Comparative enrichment ratios for the major protein groups co-precipitated with L. infantum HA-tagged RBP23 and DRBD2.
Proteins co-precipitated with RBP23 and DRBD2 belonging to the selected functional categories related to mRNA processes are represented by boxes coloured according to the enrichment ratios derived from S3 and S5 Tables. The numbers inside the boxes indicate the number of subunits of the named complex (including ribosomes) that have equivalent enrichment ratios. (A) Enrichment ratios for the baits and three PABP homologues. (B) Enrichment ratios for eIF4F subunits and eIF4F interacting proteins. (C) Enrichment ratios for other proteins with functions related to mRNA splicing, polyadenylation, translation or degradation.
Fig 6.
Analysis of mRNA populations associated with the HA-tagged RBP23 and DRBD2.
(A) mRNA groups associated with RBP23. (B) mRNA groups associated with DRBD2. Transcripts were classified and grouped as detailed in Fig 1, with an extra category added to specifically highlight the mitochondrial proteins.
Fig 7.
Sequence elements within the 3’UTRs of trypanosomatid mRNAs associated with RBP23 and DRBD2.
(A) Comparison of RBP23 (blue) and DRBD2 (orange) 5’ (▼) and 3’ (▲) UTRs, CDS (■) and total transcript lengths (●) according to L. donovani orthologous sequences [48]. The mean values are represented by black lines and the RBP23 transcript is indicated by the same symbols coloured in black. (B) Putative motifs found within 3’UTRs from the top 20 mRNAs associated to either HA-tagged RBP23 or DRBD2 in L. infantum and L. donovani. The motifs found in searches with mRNAs enriched with the HA-tagged RBP23, including the RBP23 transcript as well as the top 19 mRNAs encoding ribosomal proteins, are shown on the left. Those motifs found for the top 20 mRNAs associated to HA-tagged DRBD2 are shown on the right. All logos were generated by MEME (Multiple Em for Motif Elicitation) and the relative height of each nucleotide represents the conservation at that specific position.

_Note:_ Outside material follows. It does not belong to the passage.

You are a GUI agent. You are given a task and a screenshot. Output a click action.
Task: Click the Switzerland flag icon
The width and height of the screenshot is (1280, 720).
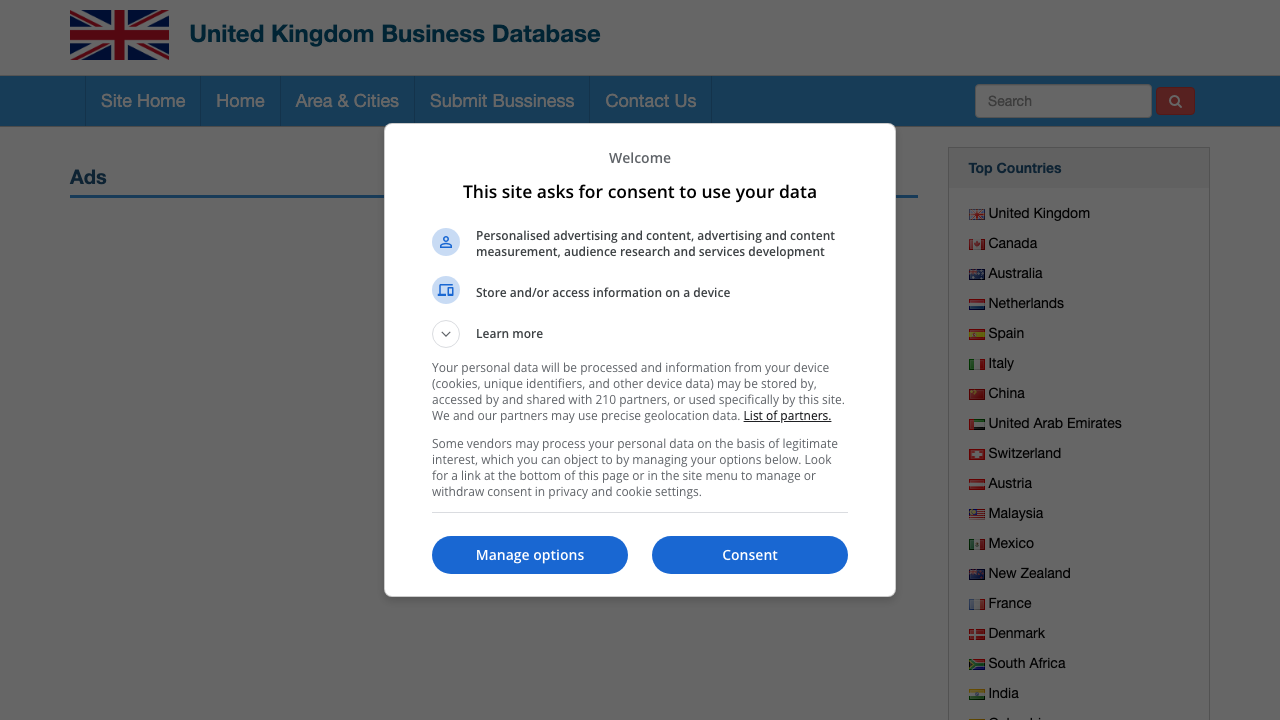[977, 454]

The e-values are in the right corner of each logo.
Fig 8.
Proposed role for RBP23 in mediating the association of mRNAs encoding ribosomal proteins with PABP1 and the EIF4E4/EIF4G3/EIF4AI complex.
According to the proposed model, RBP23 recognizes target mRNAs through motifs within their 3’UTRs. It might recognize these mRNAs on its own or already bound to PABP1. PABP1 then mediates the recruitment of the translation initiation complex EIF4E4/EIF4G3/EIF4AI. It is also possible that PABP1 might already be bound to the complex prior to mRNA recognition but this is not shown. Both PABP1 and EIF4E4 are also phosphorylated during exponential growth, allowing for a more refined regulation of their activity and, presumably, the translation of the ribosomal protein mRNAs.